Doppelbudget versus mutige Strukturreform

Das nun vorliegende Doppelbudget 2027/2028 sieht ein Gesamtvolumen von rund EUR 5,1 Milliarden an Einsparungen und Investitionen vor. Es handelt sich dabei um einen Mix an sowohl einnahmenseitigen als auch ausgabenseitigen Maßnahmen.
Vordergründiges Ziel ist es, Österreich aus dem EU-Defizitverfahren zu führen und das Maastricht-Defizit bis 2028 auf unter 3 % zu senken. Ob die beiden Budgets überhaupt zutreffend sein können, hängt in erster Linie von der Entwicklung der Weltpolitik und deren Auswirkungen auf die Weltwirtschaft ab.

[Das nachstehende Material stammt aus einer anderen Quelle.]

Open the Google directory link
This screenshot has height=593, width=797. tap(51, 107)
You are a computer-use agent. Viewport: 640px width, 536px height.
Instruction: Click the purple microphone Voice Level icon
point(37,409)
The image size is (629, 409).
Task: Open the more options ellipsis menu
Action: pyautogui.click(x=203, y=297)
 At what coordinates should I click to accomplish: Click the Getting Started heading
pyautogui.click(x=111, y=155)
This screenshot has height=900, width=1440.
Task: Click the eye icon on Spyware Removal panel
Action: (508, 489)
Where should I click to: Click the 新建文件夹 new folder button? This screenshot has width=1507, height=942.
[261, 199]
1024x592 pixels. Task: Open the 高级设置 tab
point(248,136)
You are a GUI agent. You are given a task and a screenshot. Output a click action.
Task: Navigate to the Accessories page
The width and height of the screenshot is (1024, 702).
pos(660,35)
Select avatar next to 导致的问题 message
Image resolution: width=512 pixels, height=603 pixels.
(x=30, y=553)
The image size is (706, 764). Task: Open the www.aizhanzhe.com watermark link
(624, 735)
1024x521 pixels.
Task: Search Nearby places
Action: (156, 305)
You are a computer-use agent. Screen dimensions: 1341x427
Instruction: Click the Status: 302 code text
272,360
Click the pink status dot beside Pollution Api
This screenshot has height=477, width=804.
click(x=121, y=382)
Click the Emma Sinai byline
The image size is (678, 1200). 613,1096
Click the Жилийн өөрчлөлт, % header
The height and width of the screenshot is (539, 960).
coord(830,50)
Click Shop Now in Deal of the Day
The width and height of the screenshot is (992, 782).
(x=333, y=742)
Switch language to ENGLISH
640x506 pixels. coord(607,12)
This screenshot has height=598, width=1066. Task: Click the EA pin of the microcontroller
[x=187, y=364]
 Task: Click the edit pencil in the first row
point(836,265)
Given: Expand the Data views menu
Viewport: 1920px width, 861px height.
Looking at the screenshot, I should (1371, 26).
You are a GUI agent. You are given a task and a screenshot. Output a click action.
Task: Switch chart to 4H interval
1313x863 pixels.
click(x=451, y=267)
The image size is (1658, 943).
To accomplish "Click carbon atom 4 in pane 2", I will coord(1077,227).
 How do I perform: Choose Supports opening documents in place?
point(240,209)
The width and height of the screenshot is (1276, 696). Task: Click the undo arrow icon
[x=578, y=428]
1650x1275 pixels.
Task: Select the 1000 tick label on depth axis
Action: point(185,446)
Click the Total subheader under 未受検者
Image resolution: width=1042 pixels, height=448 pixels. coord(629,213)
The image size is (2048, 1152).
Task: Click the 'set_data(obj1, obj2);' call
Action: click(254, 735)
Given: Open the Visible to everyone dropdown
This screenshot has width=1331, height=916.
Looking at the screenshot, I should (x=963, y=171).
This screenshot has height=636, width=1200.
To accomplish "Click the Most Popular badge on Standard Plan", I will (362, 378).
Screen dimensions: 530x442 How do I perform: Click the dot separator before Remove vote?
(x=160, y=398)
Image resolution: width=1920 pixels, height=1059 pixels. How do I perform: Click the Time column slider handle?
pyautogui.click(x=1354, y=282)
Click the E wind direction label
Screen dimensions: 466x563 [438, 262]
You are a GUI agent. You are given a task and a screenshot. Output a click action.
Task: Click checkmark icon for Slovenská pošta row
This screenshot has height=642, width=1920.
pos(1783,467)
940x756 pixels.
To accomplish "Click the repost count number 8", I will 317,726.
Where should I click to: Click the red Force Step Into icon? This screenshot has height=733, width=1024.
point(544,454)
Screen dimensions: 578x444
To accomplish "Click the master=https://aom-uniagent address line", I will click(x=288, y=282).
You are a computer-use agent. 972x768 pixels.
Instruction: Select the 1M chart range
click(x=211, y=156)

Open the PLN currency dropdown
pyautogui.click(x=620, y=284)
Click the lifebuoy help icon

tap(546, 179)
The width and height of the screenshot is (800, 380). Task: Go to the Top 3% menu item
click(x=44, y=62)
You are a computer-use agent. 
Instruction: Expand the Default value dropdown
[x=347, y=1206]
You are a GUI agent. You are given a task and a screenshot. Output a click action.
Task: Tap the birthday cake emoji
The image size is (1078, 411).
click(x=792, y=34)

Den Regierungsparteien vorzuwerfen, das Doppelbudget sei wieder einmal nur ein fauler Kompromiss, wäre zu einfach. Denn selbstverständlich müssen sich die Regierungsparteien auf eine Vorgehensweise einigen und naturgemäß haben die Parteien unterschiedliche Ansätze.
Dennoch ist kritisch anzumerken, dass die beschlossenen Maßnahmen mit Sicherheit nicht als tiefgreifende Strukturreform bezeichnet werden können. Sowohl mit dem durchaus gut gemeinten und teilweise überbordend gelebten Föderalismus als auch mit dem Negieren von Kernproblemen wie zum Beispiel dem Pensionssystem oder der zu schwergewichtigen öffentlichen Verwaltung vergibt die Regierung wertvolles Verbesserungspotenzial. Steuer- und Beitragserhöhungen haben mit einer Strukturreform nichts zu tun und sind grundsätzlich abzulehnen.
Mutige und tiefgreifende Strukturreformen scheitern in erster Linie am „wieder gewählt werden wollen …“. Bei ehrlicher und dementsprechend transparenter Kommunikation ist den Bürgern aber mehr zuzutrauen, als die Regierungsparteien glauben.